Shadow Mask based CRTs are lower cost and are the most common type of CRT. The shadow mask is a metal plate with many tiny holes that guide the electron beam to line up on the phosphor elements that glow to produce images.

Shadow mask CRTs are less expensive and good for word processing and spreadsheets and common, typical work related applications, which explains their popularity.

Aperture Grill tubes are common in monitors such as the professional series CRTs made by Sony, Mitsubishi, Viewsonic etc. , designed for graphic professionals or anyone who appreciates how important the monitor is.

And no,.. in one year LCDs will not have made my Sony FW900 obsolete :)

kush
29th of July 2003 (Tue), 06:06
CyberDyneSystems wrote:
Aperture grill monitors offer brighter and more vivid/accurate colors. A designer who is concerned with matching colors perfectly or a user who just wants great color would probably want an aperture grill monitor. Aperture grill CRTs are more expensive but offer noticeably better color and brightness.

(ever have a monitor that had to be set at 100% contrast all the time... it was a shadow mask I gurantee! )

Shadow Mask based CRTs are lower cost and are the most common type of CRT. The shadow mask is a metal plate with many tiny holes that guide the electron beam to line up on the phosphor elements that glow to produce images.

Shadow mask CRTs are less expensive and good for word processing and spreadsheets and common, typical work related applications, which explains their popularity.

Aperture Grill tubes are common in monitors such as the professional series CRTs made by Sony, Mitsubishi, Viewsonic etc. , designed for graphic professionals or anyone who appreciates how important the monitor is.

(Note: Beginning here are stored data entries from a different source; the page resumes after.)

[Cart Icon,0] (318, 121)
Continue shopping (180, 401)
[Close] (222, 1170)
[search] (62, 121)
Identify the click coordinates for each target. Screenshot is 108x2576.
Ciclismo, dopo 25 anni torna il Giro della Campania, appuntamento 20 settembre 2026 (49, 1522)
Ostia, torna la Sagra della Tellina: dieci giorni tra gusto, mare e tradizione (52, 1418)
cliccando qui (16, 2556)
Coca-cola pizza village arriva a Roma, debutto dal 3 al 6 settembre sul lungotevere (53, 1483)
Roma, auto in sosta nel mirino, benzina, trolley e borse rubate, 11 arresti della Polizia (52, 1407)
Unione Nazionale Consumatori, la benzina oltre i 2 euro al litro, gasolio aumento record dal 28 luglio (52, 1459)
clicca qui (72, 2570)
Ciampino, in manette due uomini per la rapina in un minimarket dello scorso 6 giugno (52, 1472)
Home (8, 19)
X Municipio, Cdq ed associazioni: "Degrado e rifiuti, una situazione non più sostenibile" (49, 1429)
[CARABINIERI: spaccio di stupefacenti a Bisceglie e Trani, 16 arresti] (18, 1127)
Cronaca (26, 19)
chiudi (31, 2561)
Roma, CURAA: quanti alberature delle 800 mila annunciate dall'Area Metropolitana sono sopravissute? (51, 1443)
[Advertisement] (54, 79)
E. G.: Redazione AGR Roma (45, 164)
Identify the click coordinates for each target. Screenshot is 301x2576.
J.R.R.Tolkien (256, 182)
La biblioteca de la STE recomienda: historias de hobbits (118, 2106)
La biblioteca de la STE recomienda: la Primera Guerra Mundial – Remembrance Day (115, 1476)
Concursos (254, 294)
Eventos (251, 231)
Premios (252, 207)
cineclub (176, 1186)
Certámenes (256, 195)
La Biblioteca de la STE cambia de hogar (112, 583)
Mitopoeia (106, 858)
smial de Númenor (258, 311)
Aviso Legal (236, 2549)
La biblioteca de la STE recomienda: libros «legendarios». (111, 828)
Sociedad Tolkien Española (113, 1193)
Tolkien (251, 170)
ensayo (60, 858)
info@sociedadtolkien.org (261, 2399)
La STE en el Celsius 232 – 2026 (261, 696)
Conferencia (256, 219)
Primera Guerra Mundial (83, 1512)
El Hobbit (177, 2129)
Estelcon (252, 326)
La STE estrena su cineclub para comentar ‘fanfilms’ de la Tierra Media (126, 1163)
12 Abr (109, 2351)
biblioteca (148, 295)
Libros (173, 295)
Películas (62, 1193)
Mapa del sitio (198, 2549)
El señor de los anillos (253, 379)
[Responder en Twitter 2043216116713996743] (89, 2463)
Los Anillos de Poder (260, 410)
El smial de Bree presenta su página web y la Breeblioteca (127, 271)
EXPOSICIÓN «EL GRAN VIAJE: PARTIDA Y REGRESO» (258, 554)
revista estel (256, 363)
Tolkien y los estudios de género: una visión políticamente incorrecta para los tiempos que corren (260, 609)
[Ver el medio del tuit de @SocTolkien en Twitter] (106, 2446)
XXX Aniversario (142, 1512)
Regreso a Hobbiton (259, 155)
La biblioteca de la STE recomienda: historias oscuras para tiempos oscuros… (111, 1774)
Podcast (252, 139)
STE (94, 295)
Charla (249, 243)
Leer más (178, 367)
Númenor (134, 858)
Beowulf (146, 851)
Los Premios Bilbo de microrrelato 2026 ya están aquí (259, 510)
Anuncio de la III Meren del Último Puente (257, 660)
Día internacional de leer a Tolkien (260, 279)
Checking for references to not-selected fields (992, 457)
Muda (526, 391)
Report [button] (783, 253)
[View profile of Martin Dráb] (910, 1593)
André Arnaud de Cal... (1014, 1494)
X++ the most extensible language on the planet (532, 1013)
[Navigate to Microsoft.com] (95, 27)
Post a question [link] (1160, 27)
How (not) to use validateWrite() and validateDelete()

And no,.. in one year LCDs will not have made my Sony FW900 obsolete :)



Thank you Cyber.

My point on the obsolescence is not that your very nice monitor will belong in the trash bin any time soon (and it is an incredibly nice monitor). Its that the manfacturers will no longer make that monitor because they'll come up with equal or better TFT technology. I'm pretty sure right now there isn't much R&D money going into the tubes.